Extracted data entries:
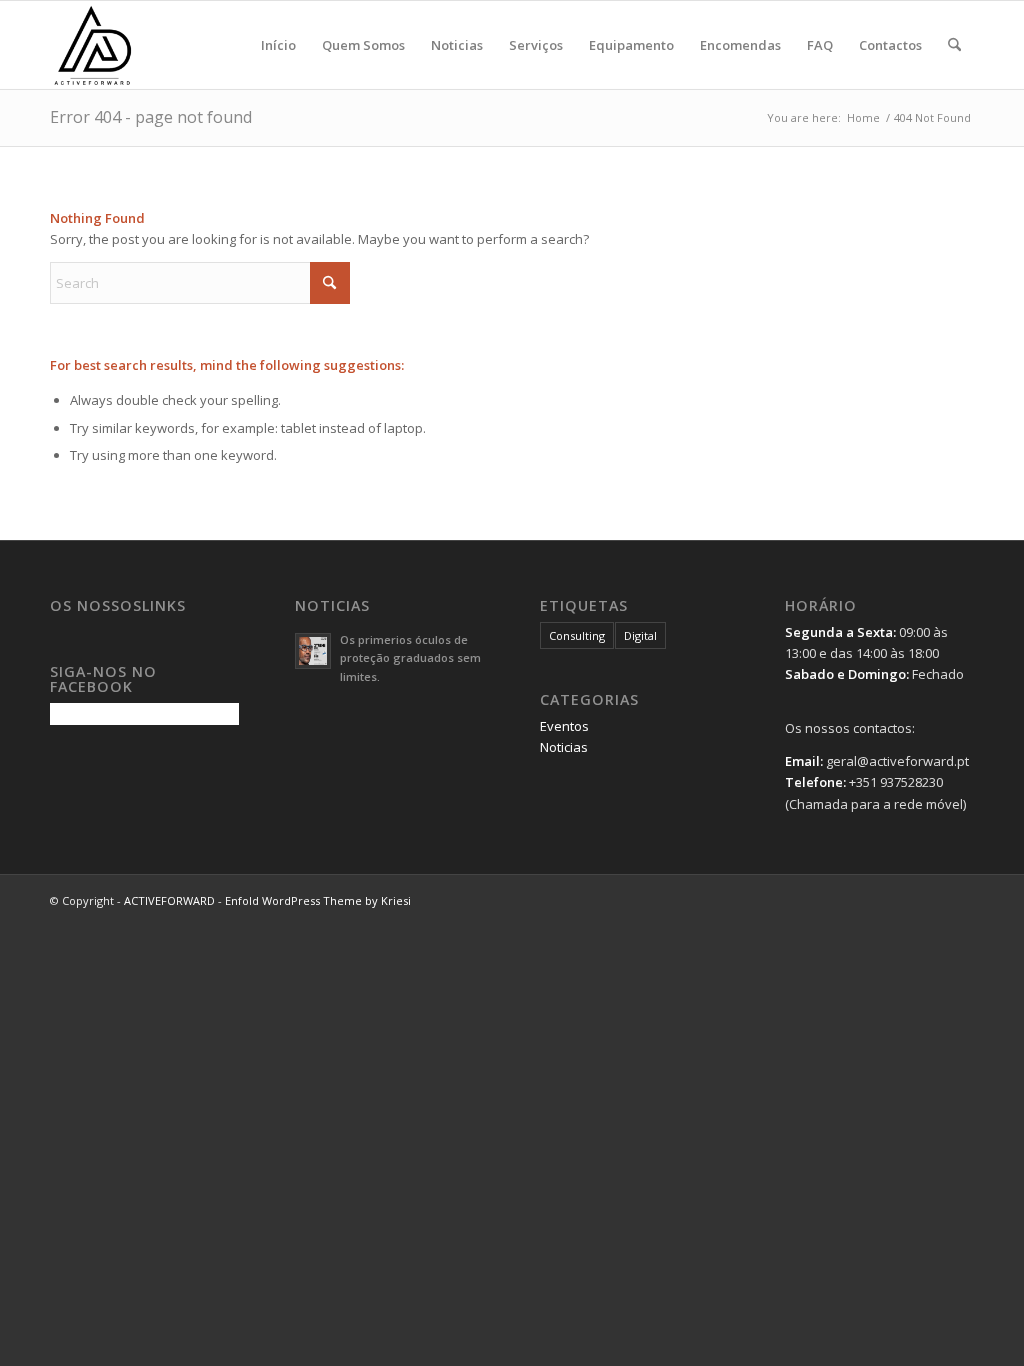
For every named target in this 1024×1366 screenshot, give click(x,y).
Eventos (564, 726)
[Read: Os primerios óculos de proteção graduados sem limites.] (313, 651)
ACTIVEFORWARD (169, 900)
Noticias (564, 747)
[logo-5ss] (146, 45)
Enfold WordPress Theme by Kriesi (318, 900)
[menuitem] (278, 45)
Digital (640, 635)
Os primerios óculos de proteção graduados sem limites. (410, 658)
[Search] (954, 45)
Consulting (577, 635)
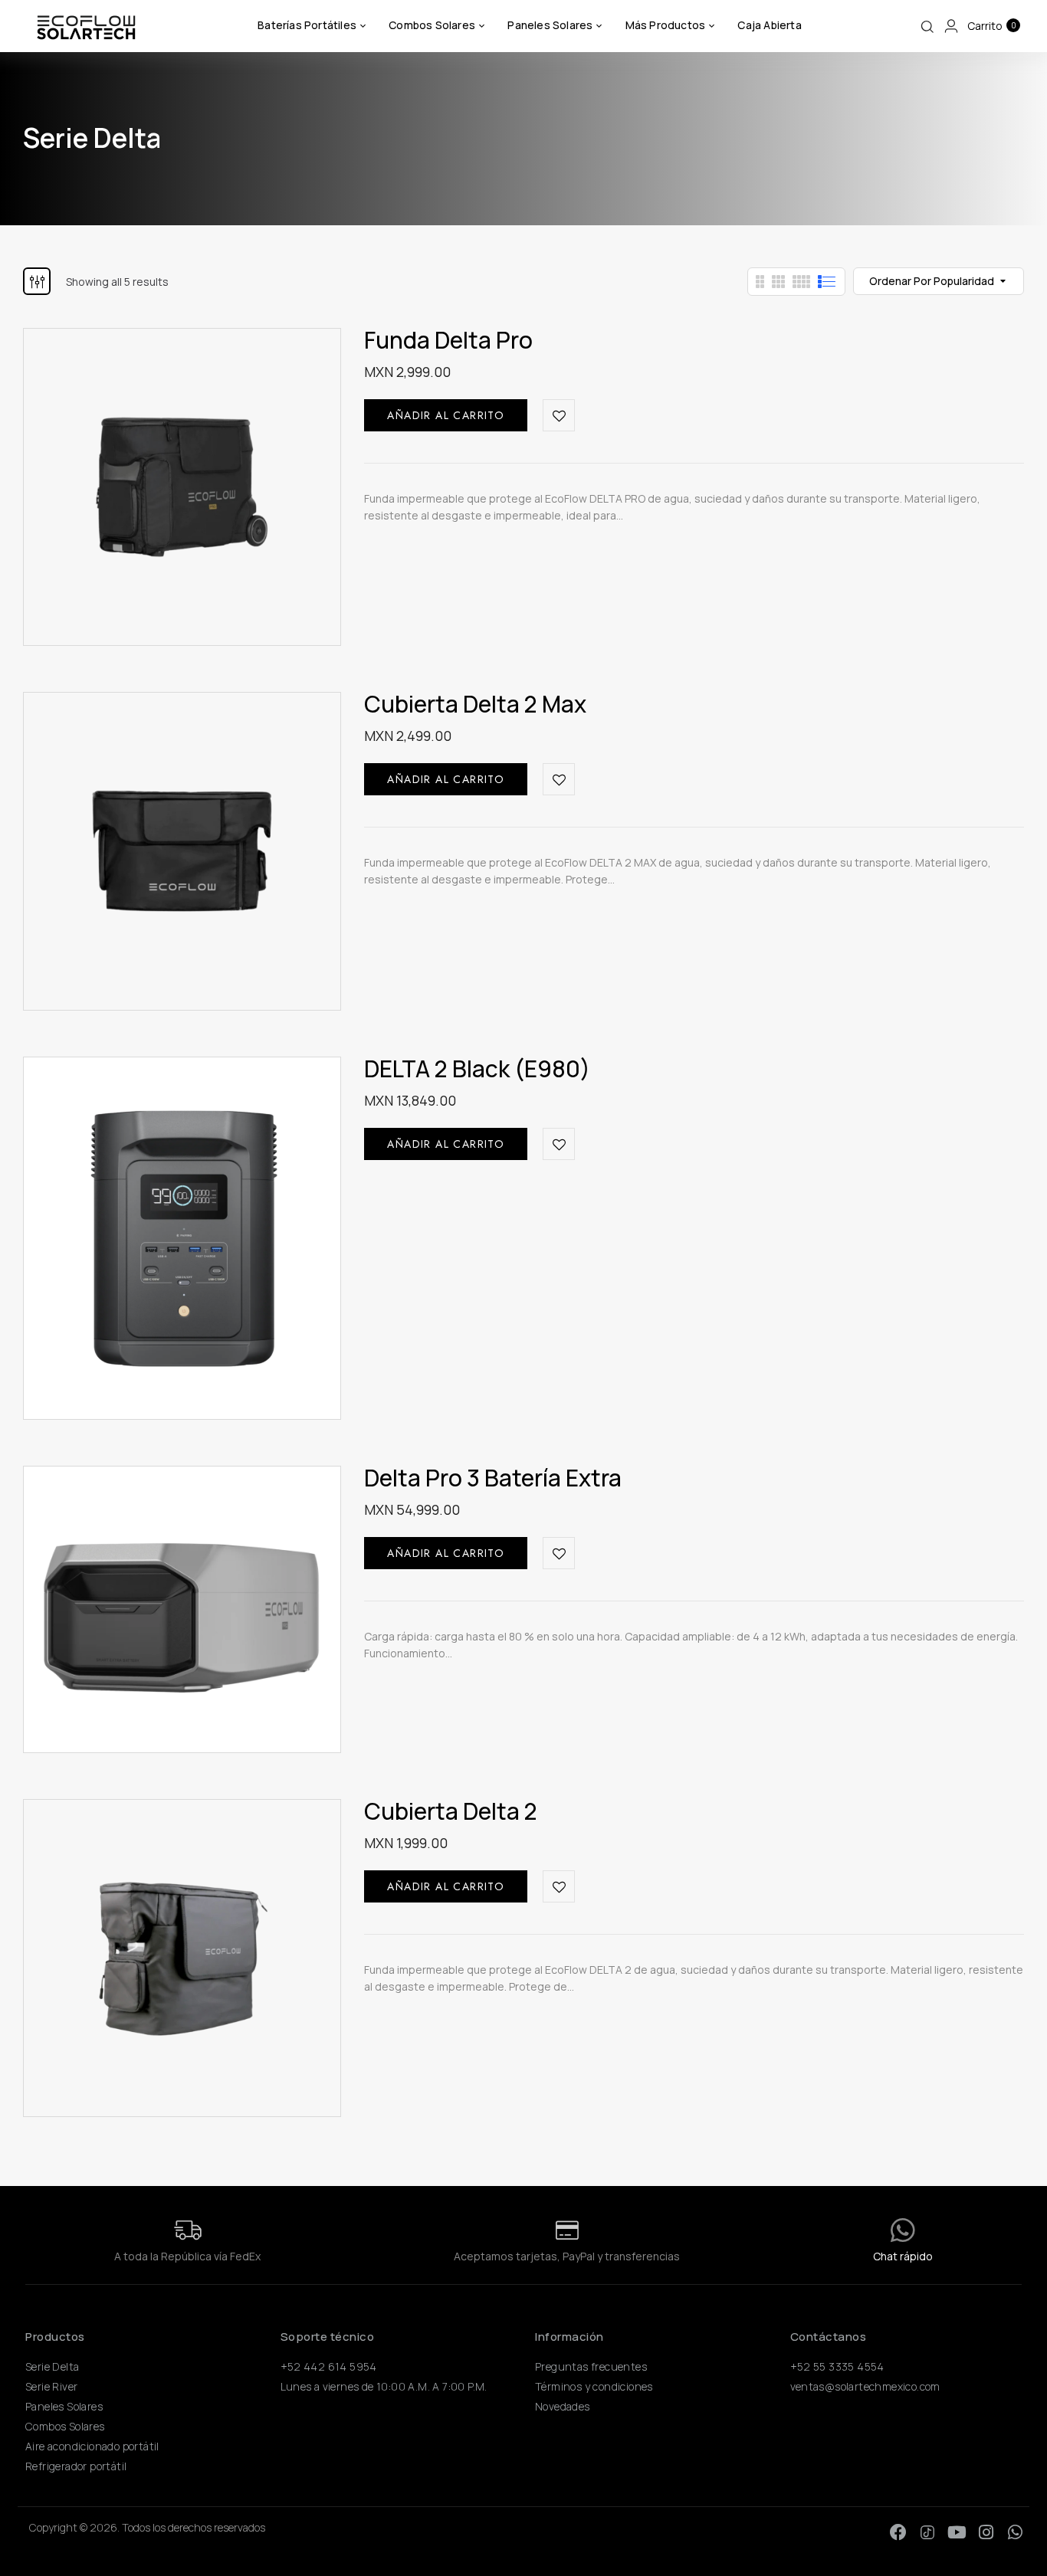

WORK REQUIRED —
Search the data above for the word "limites" and show every line that has it.

EXERCISE RESULT —
[Read: Os primerios óculos de proteção graduados sem limites.] (313, 651)
Os primerios óculos de proteção graduados sem limites. (410, 658)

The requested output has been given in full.